● **TASK ITEM**: As soon as the line containing "Given: Expand the Document Settings tree node" appears, start repeating lines exactly and continue to the end of the entries; please skip pictures.
+++ RECORDS FOR PROCESSING +++
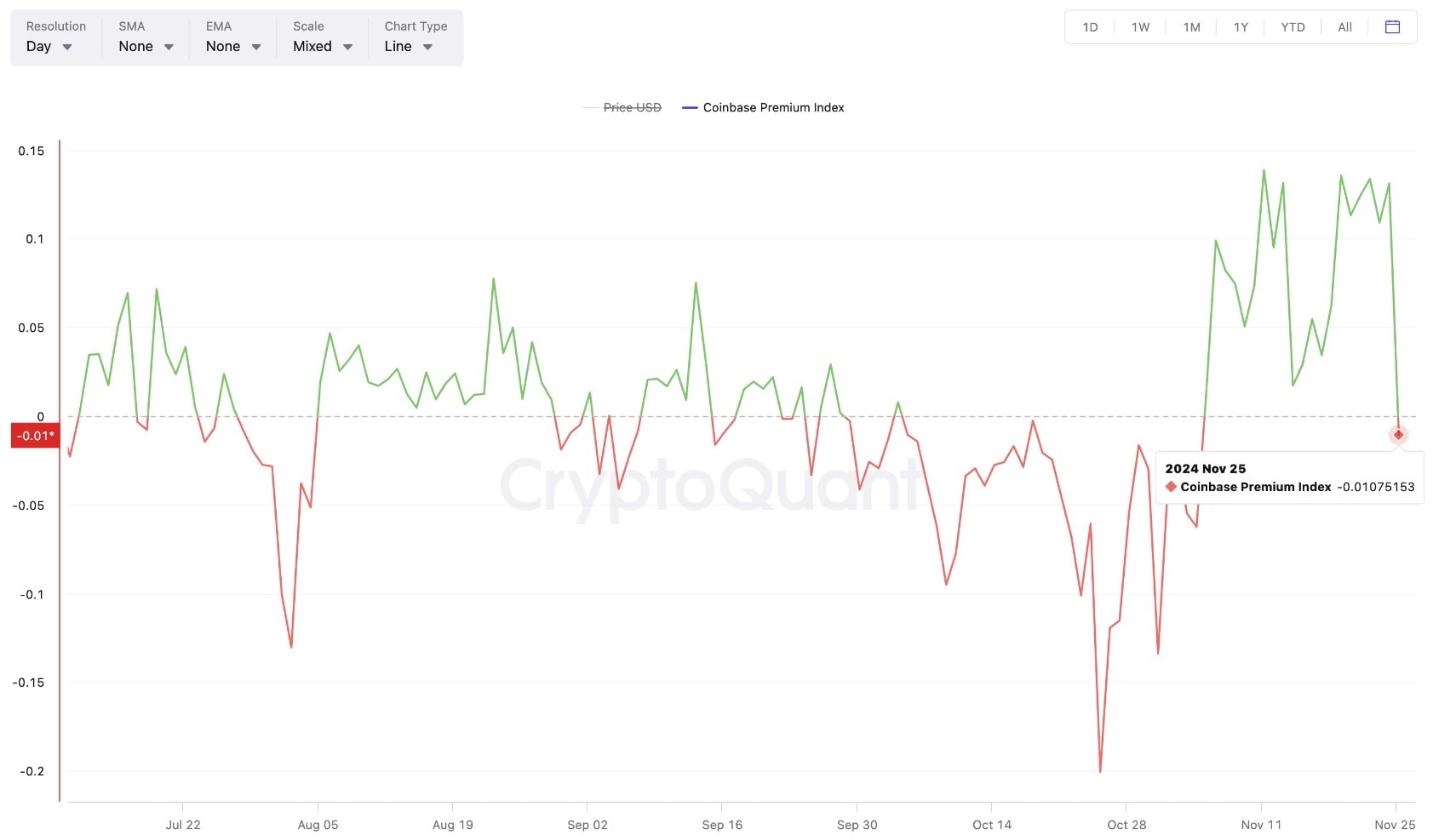The image size is (1433, 840).
Task: Click the Nov 11 x-axis label
Action: (1261, 825)
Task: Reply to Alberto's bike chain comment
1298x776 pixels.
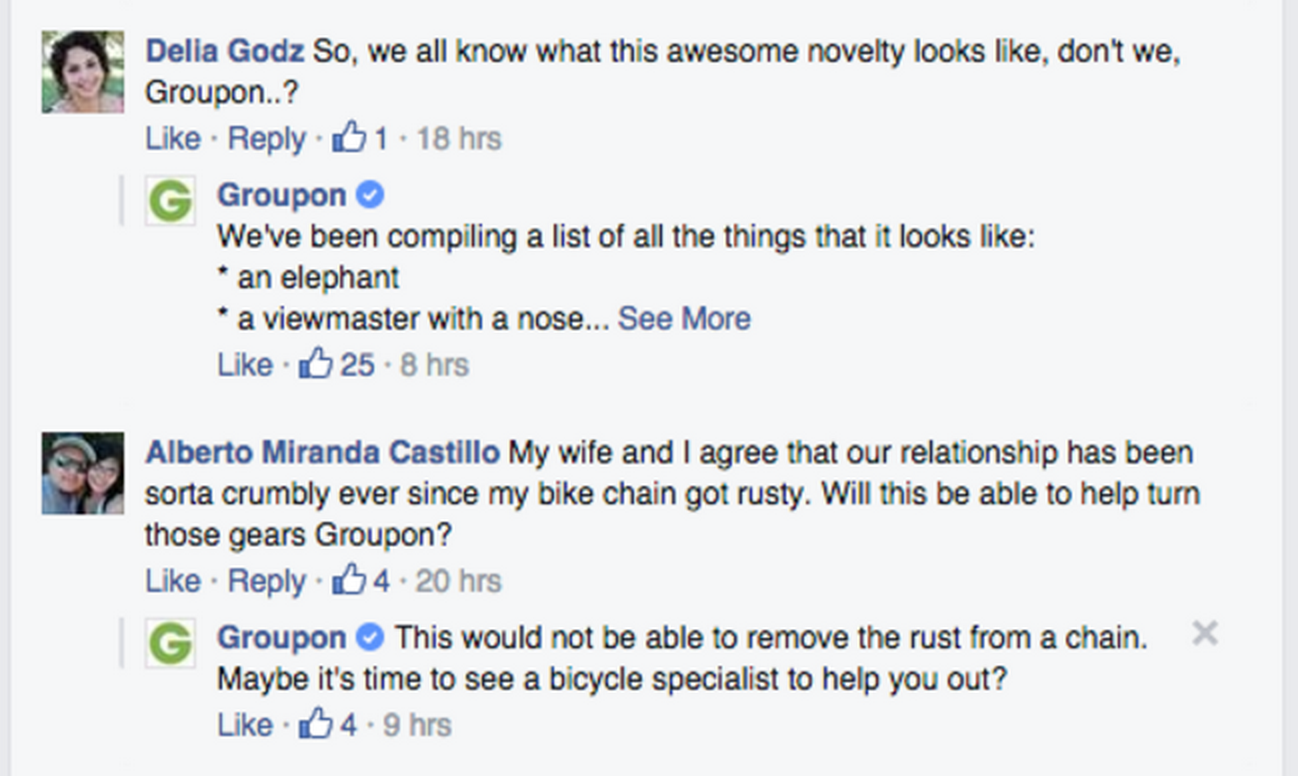Action: 266,581

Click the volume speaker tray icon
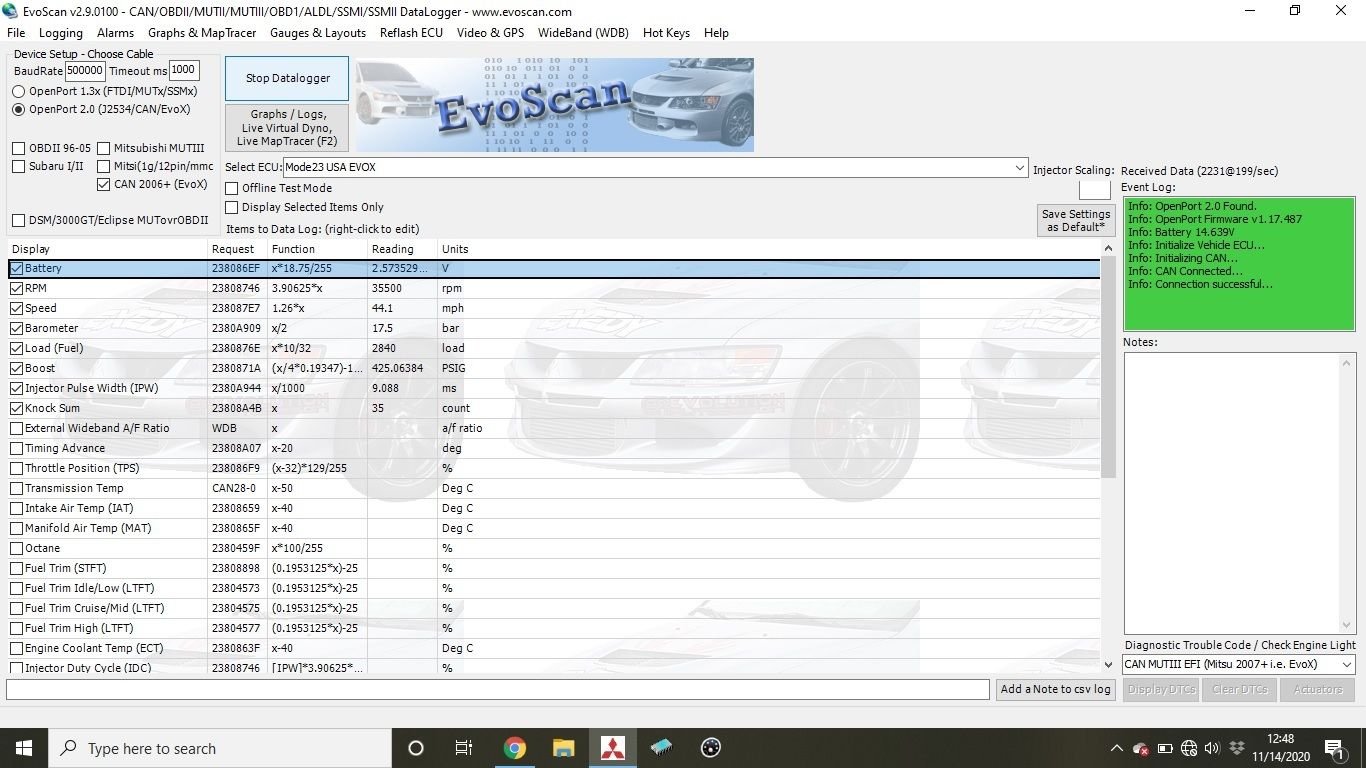[1212, 748]
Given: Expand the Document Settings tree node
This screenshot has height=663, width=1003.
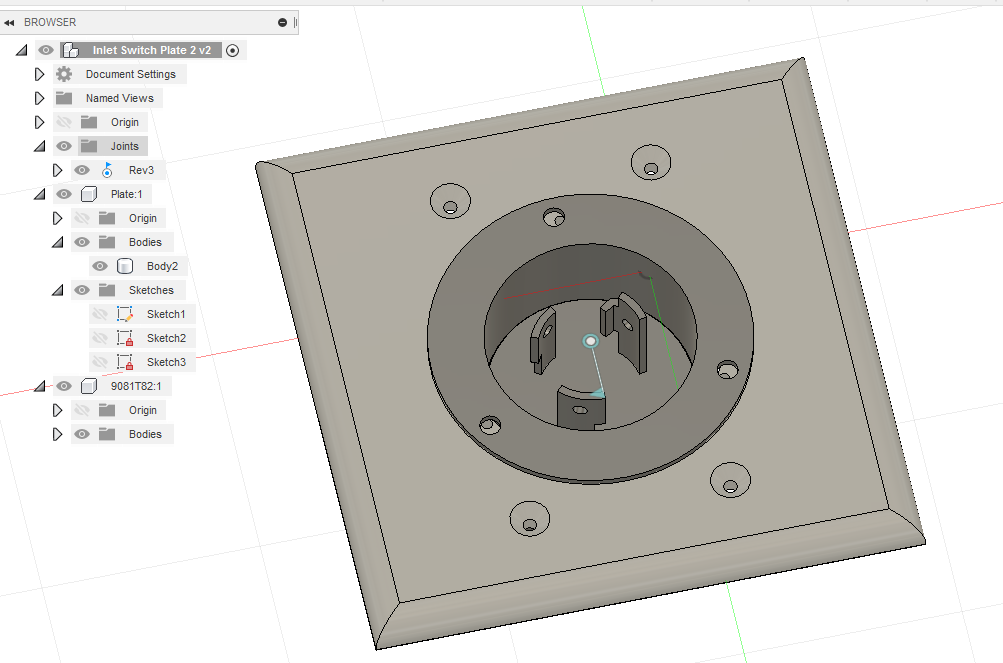Looking at the screenshot, I should 38,73.
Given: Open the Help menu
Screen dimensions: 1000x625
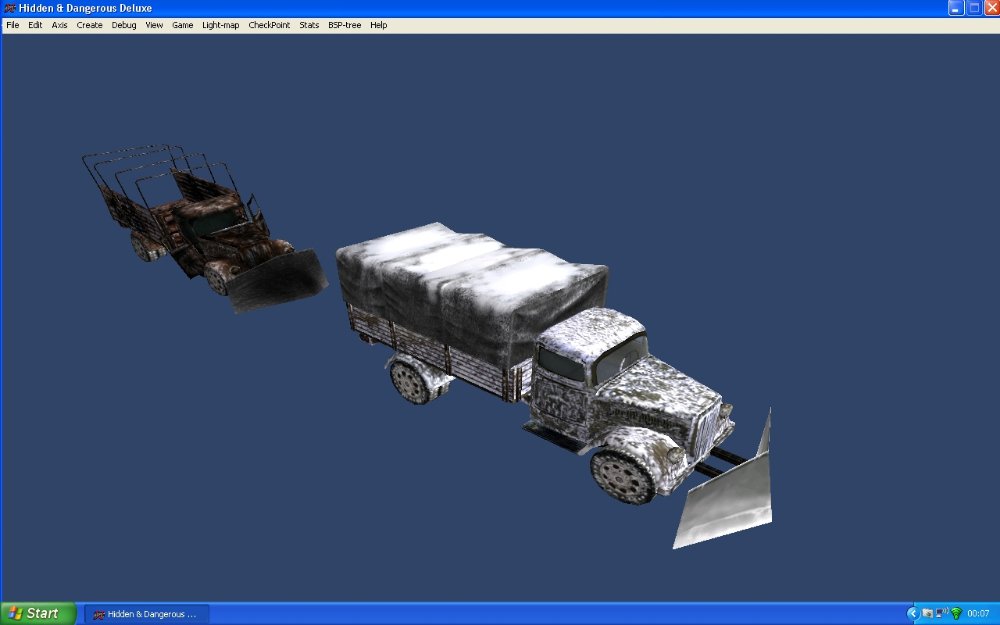Looking at the screenshot, I should (378, 24).
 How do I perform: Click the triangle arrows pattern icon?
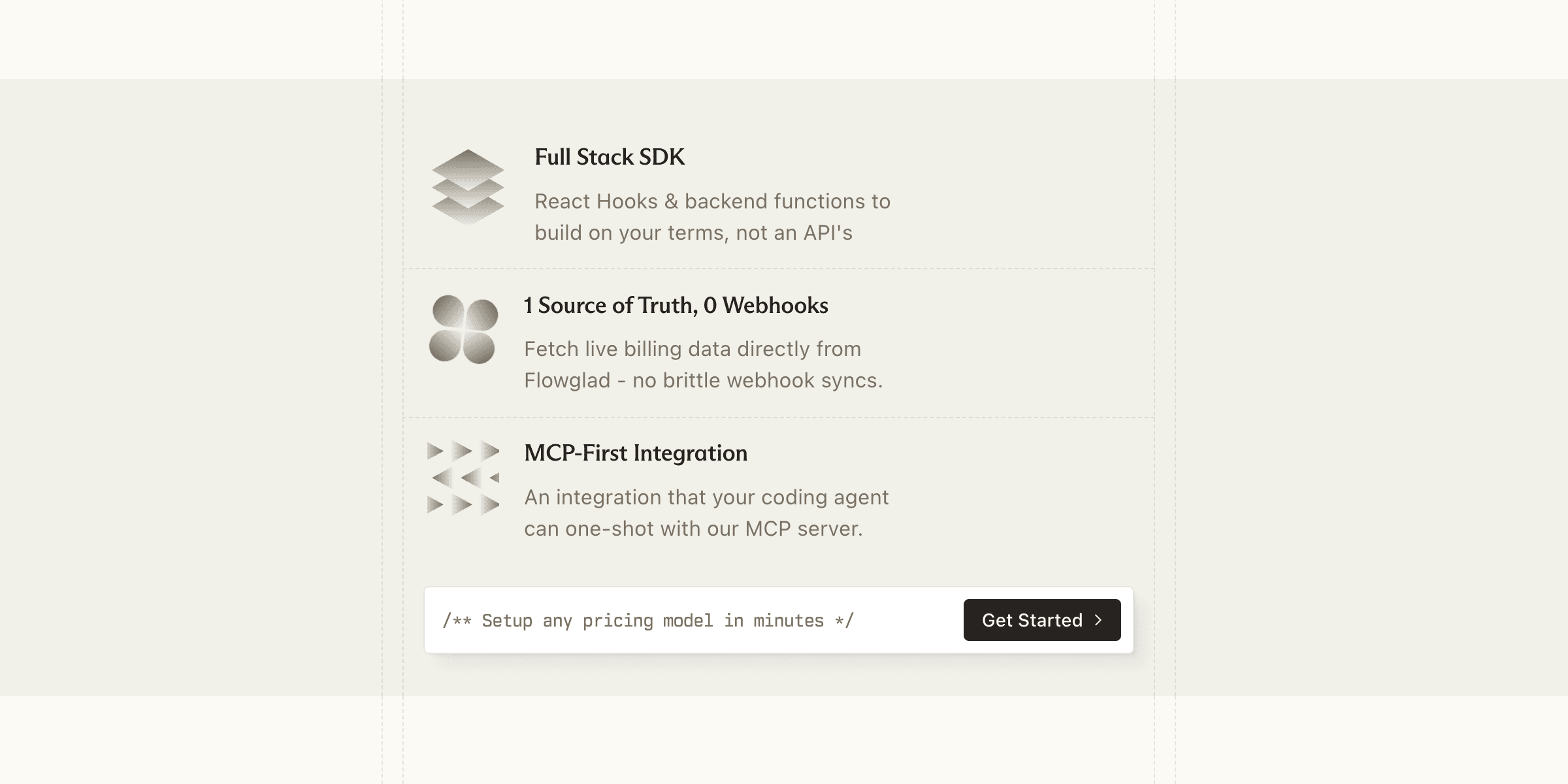pyautogui.click(x=463, y=478)
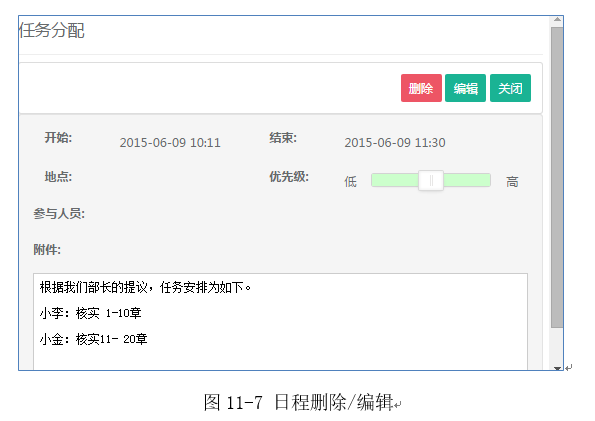The width and height of the screenshot is (595, 421).
Task: Click the scrollbar up arrow
Action: point(557,20)
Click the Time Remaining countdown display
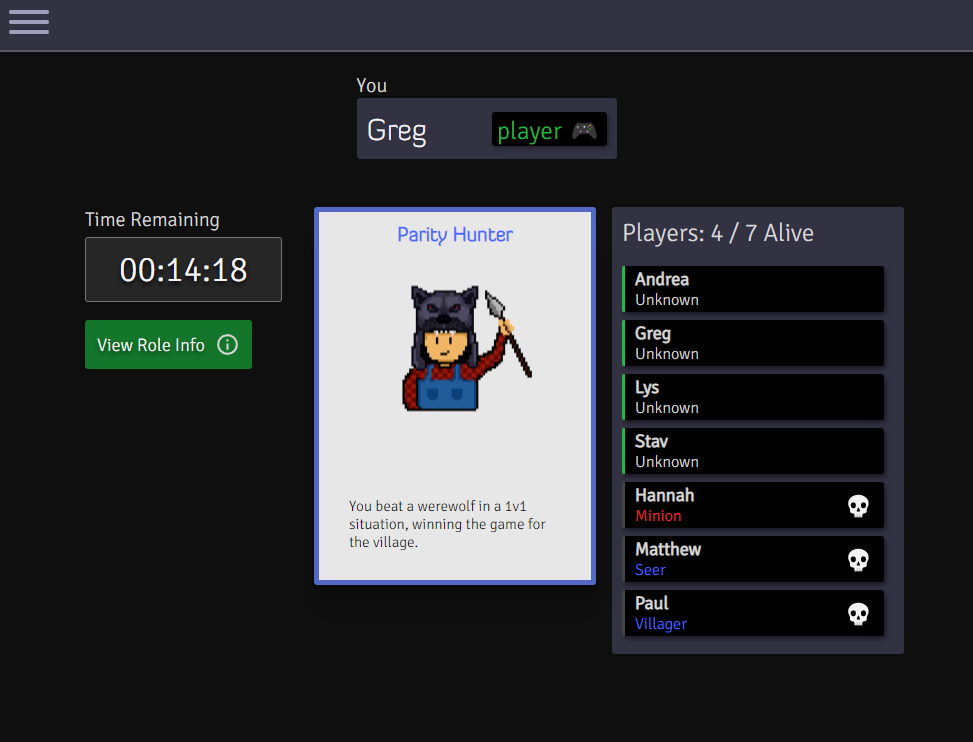973x742 pixels. [x=183, y=270]
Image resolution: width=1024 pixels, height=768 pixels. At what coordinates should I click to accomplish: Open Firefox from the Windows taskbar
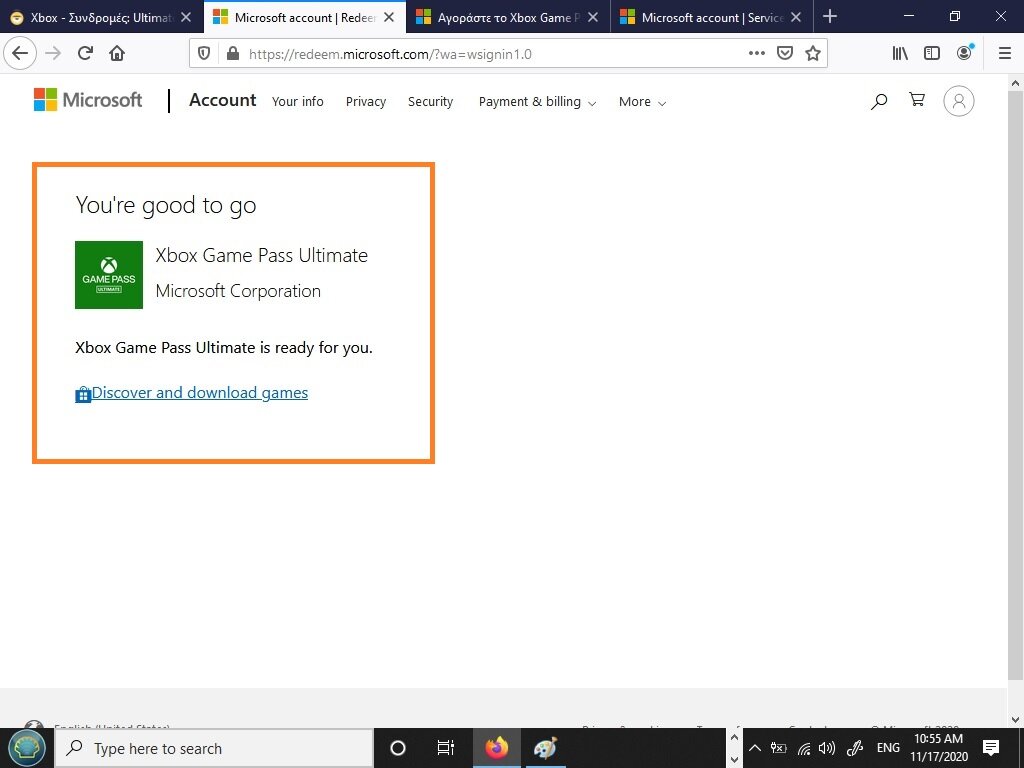[x=496, y=748]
+++
● **OUTPUT BELOW**:
Given: Expand the Document Settings tree node
This screenshot has height=663, width=1003.
Looking at the screenshot, I should 38,73.
Given: Open the Help menu
Screen dimensions: 1000x625
Looking at the screenshot, I should (378, 24).
 How do I perform: Click the triangle arrows pattern icon?
pyautogui.click(x=463, y=478)
The width and height of the screenshot is (595, 421).
Task: Click the scrollbar up arrow
Action: point(557,20)
Click the Time Remaining countdown display
973x742 pixels. [x=183, y=270]
Image resolution: width=1024 pixels, height=768 pixels. At what coordinates should I click to accomplish: Open Firefox from the Windows taskbar
[x=496, y=748]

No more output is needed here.